[THE TASK]: Give back, word for word, the records from their first line through the line that contains "click(x=262, y=193)", both ends included, and leave the pictures out of what you give back.
********************
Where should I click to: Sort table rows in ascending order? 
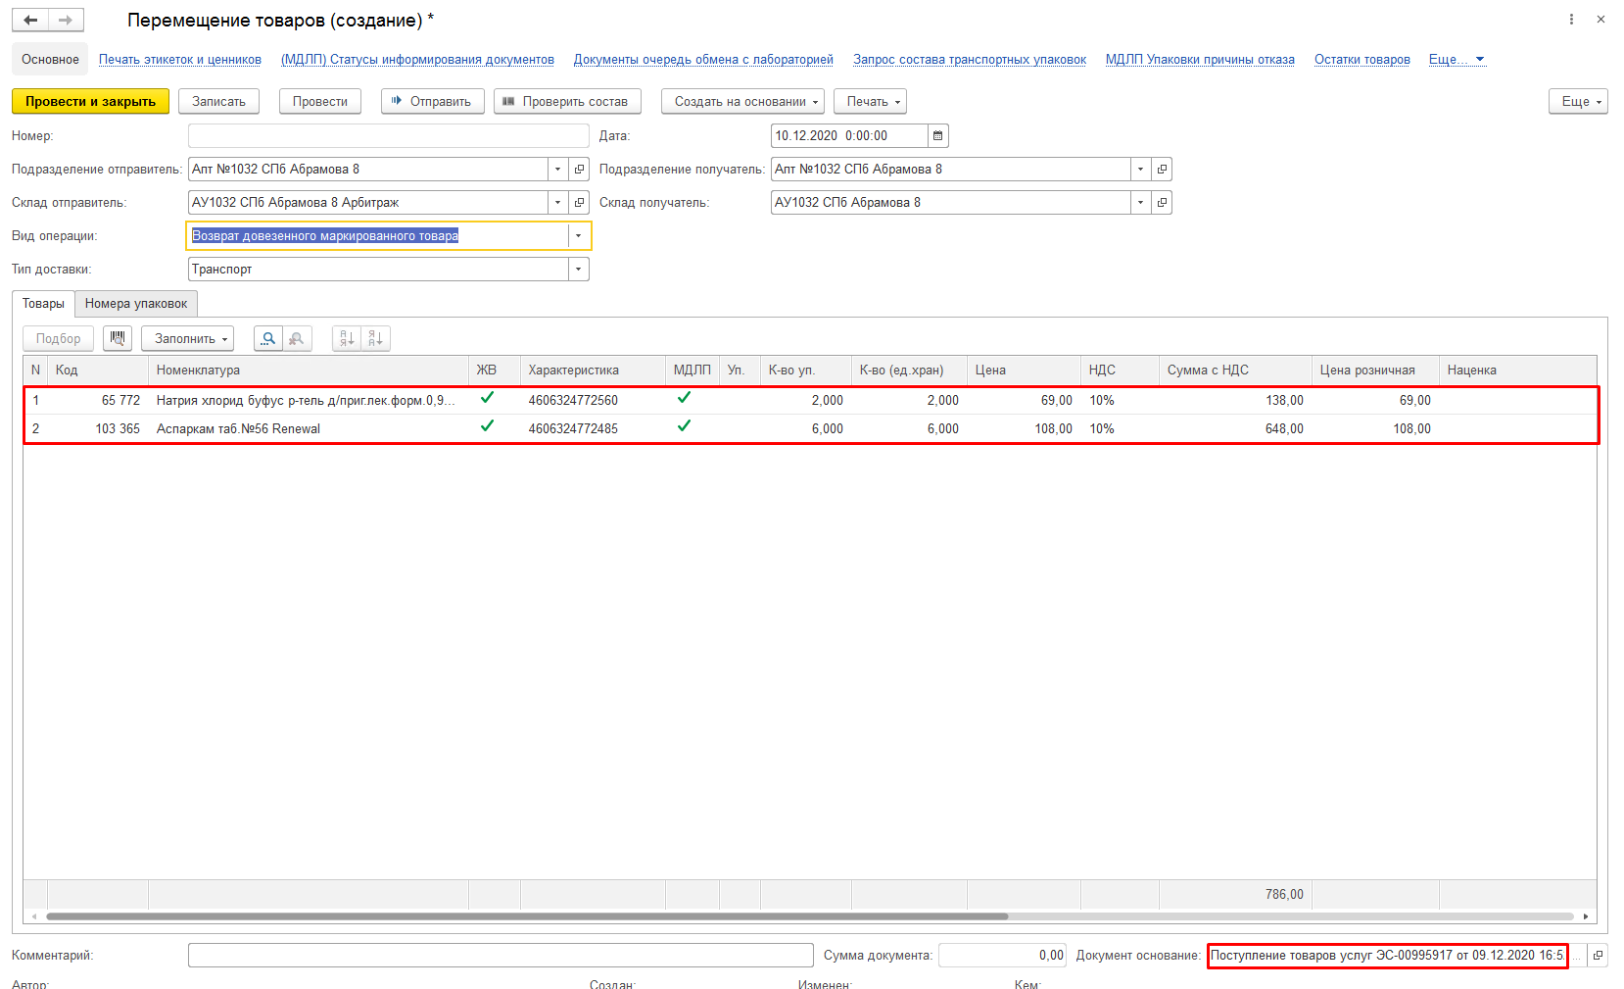[x=347, y=338]
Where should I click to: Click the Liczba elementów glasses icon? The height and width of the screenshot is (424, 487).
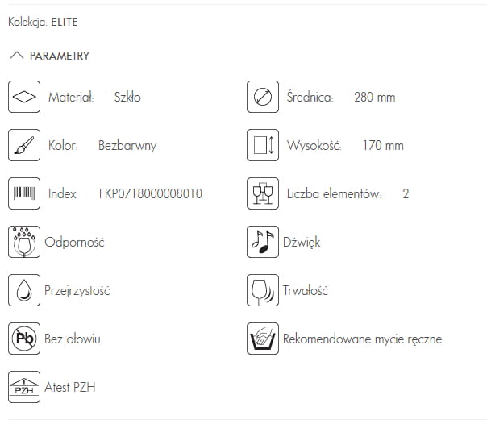click(x=262, y=193)
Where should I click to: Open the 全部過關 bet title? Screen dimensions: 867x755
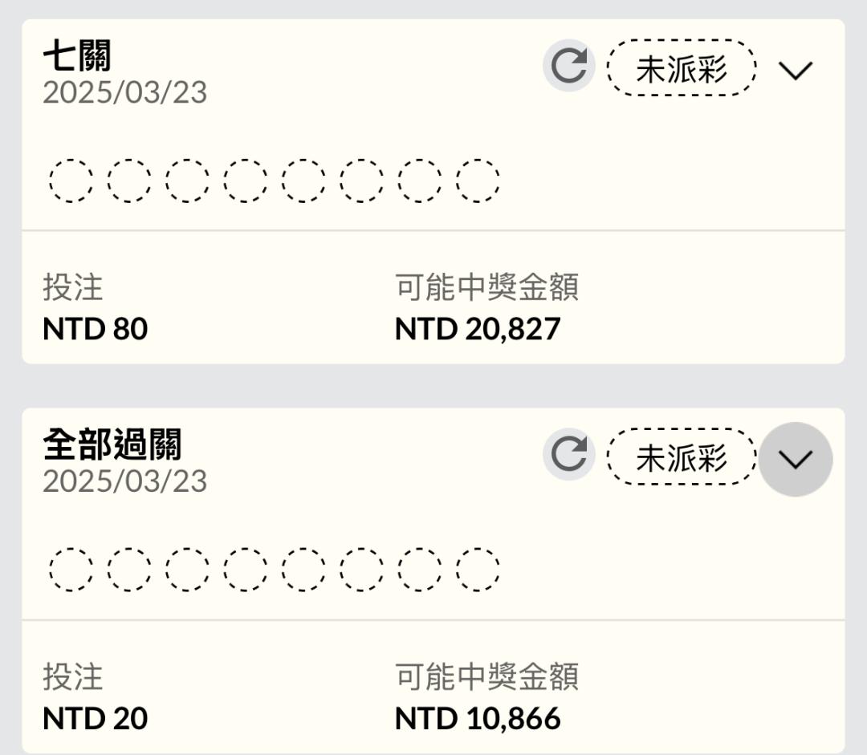point(112,444)
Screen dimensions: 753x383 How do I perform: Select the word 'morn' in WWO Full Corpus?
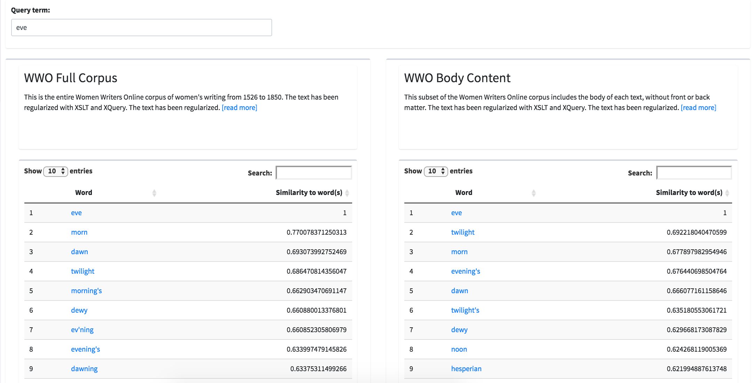tap(79, 232)
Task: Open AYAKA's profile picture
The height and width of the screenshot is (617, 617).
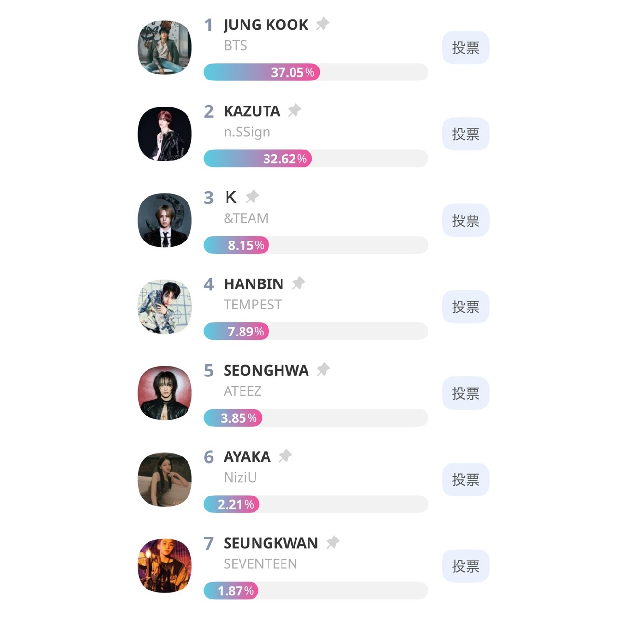Action: point(165,480)
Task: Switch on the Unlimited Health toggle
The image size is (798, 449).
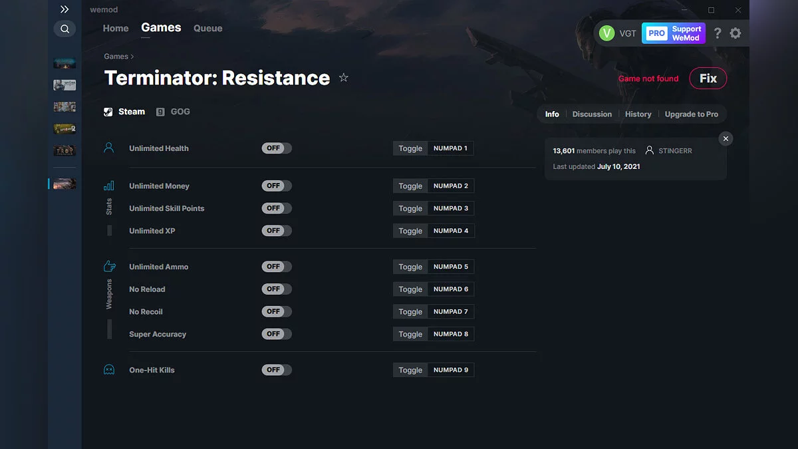Action: point(276,148)
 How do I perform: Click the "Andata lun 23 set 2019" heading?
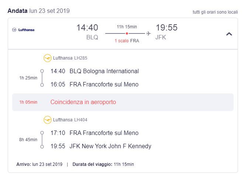coord(38,11)
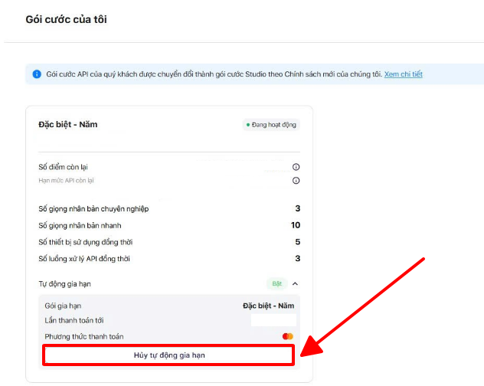This screenshot has height=386, width=484.
Task: Click info icon beside Số điểm còn lại
Action: click(x=296, y=167)
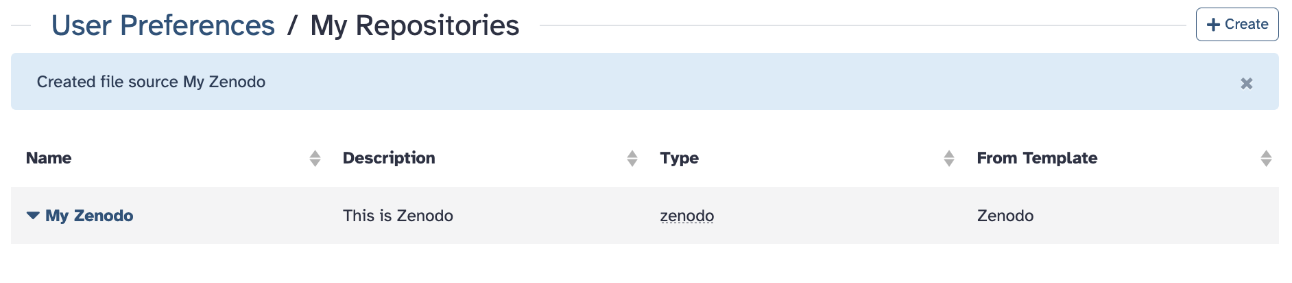Click the Type column header label
Screen dimensions: 1292x283
(679, 158)
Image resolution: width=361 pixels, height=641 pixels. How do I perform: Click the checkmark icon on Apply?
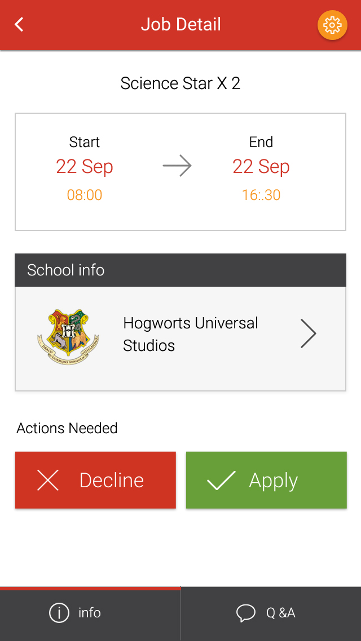221,480
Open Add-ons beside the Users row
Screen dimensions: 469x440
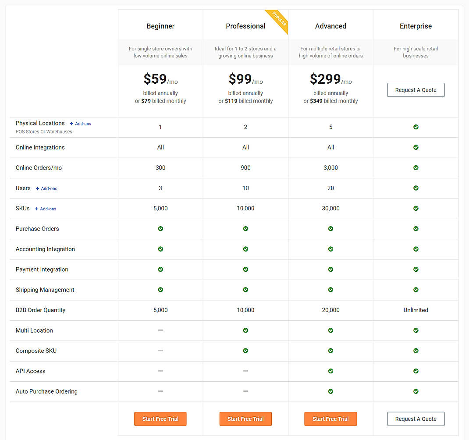pyautogui.click(x=46, y=188)
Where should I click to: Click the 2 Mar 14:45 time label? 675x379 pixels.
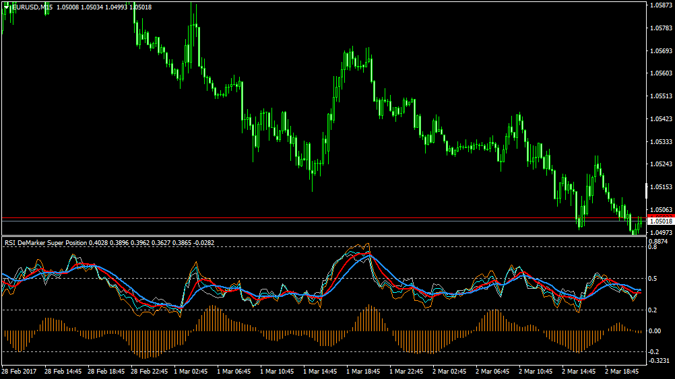tap(579, 371)
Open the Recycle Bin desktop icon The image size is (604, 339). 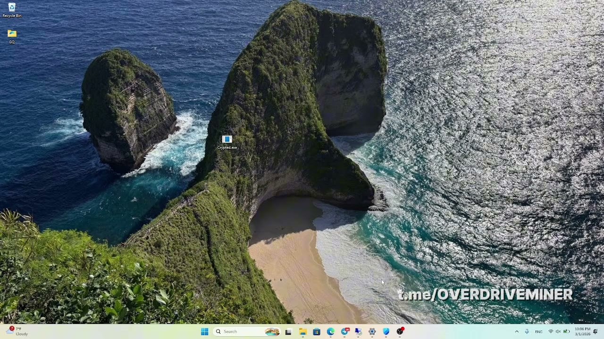pos(12,8)
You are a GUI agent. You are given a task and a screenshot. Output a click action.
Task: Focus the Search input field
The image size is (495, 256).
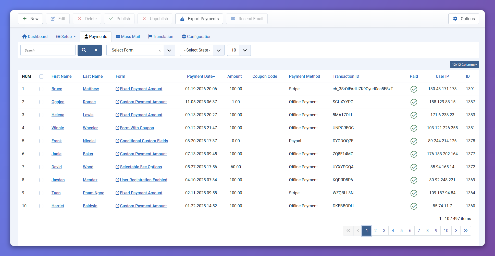(48, 50)

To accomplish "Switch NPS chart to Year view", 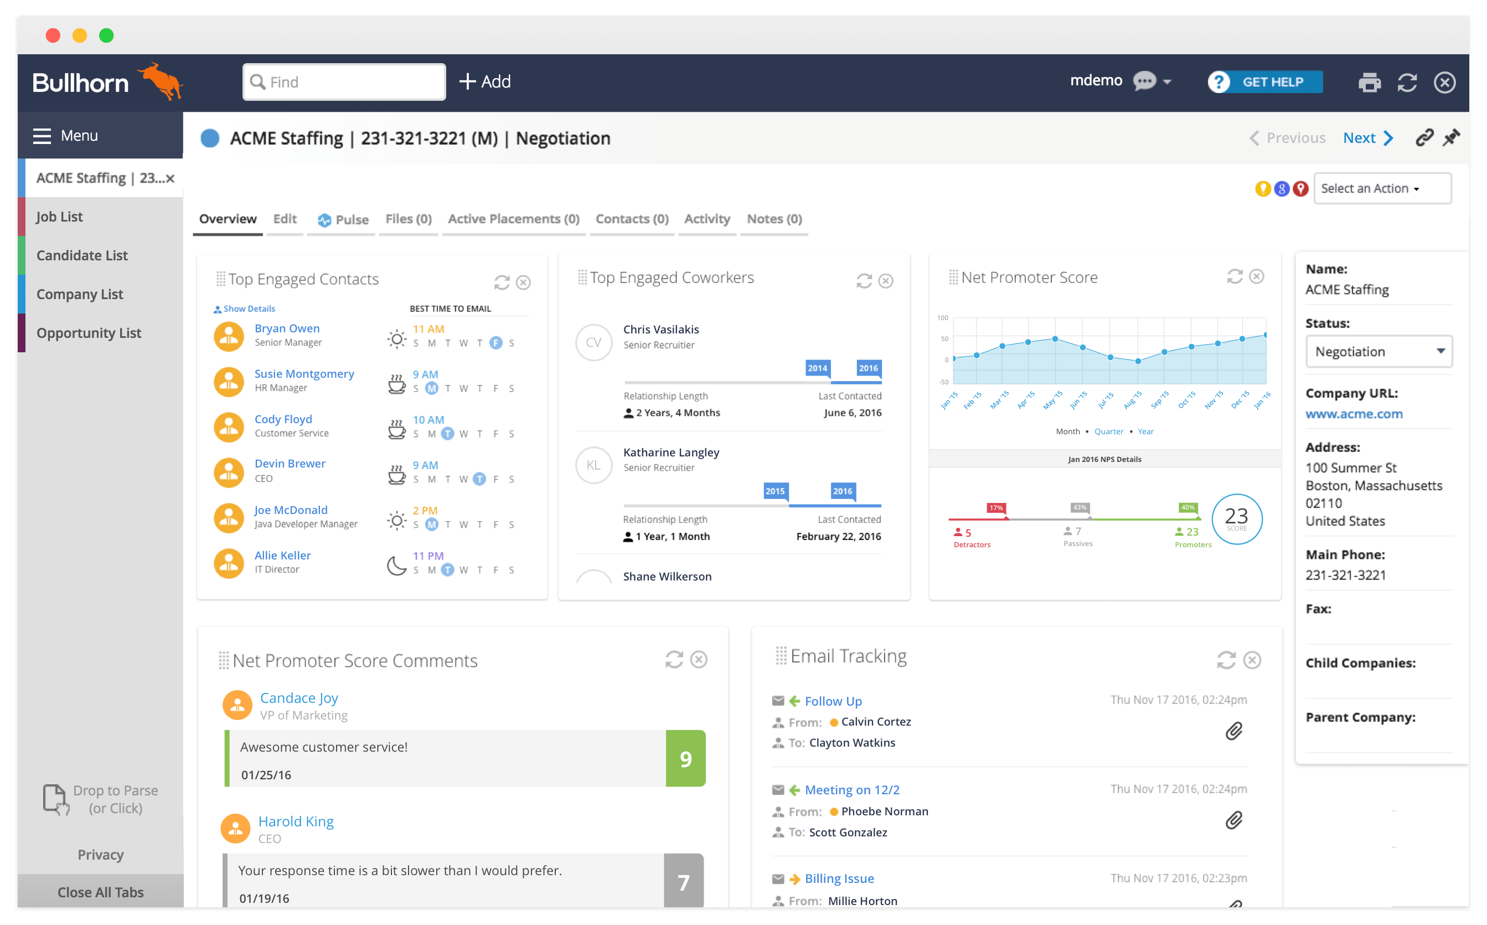I will point(1145,431).
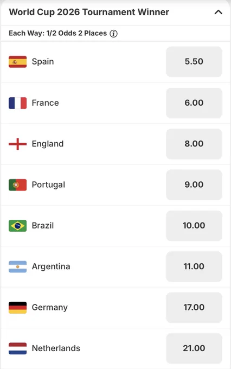
Task: Click the Portugal flag icon
Action: (x=18, y=185)
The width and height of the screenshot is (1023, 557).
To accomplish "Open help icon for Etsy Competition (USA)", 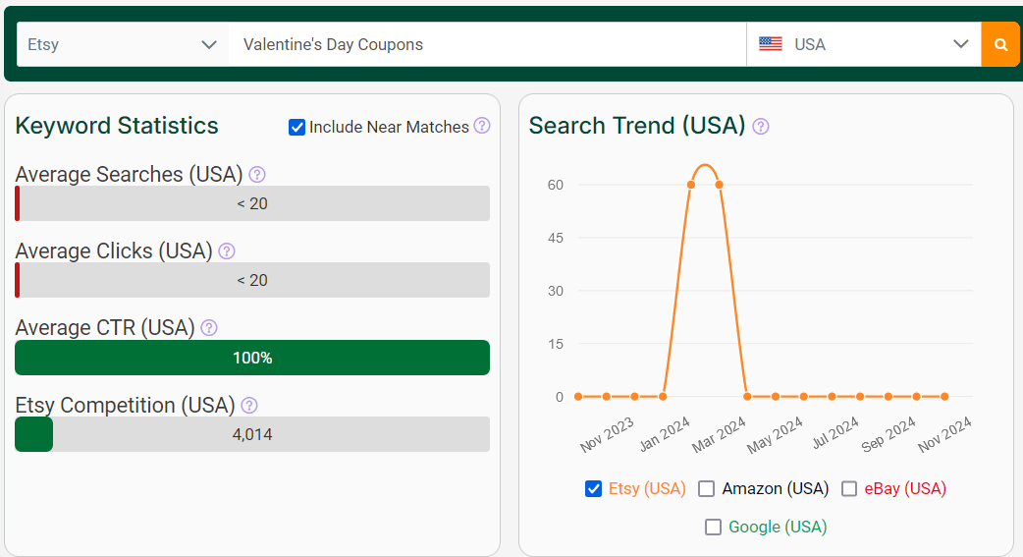I will (x=249, y=406).
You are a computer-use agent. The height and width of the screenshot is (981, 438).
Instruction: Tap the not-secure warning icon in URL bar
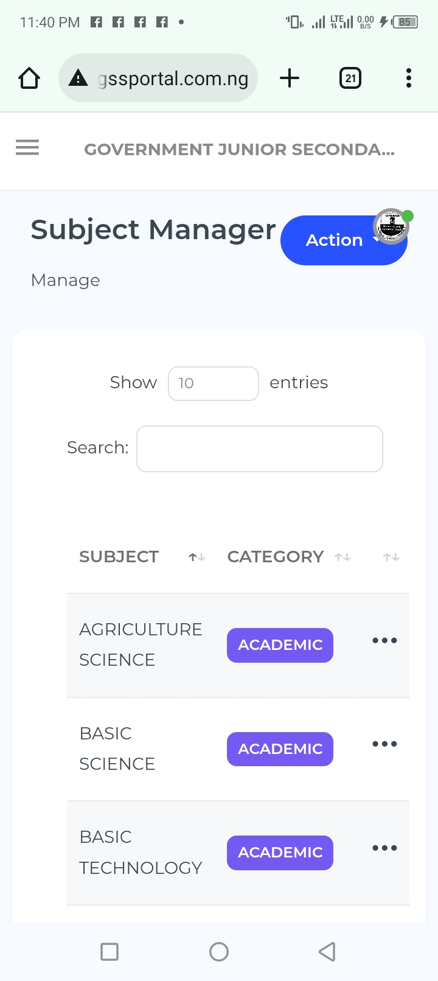[x=78, y=79]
********************
[COMPLETE ANSWER]:
Where should I click to: Sort table rows in ascending order? 
[x=347, y=338]
Where should I click to: Click the Liczba elementów glasses icon? The height and width of the screenshot is (424, 487).
click(x=262, y=193)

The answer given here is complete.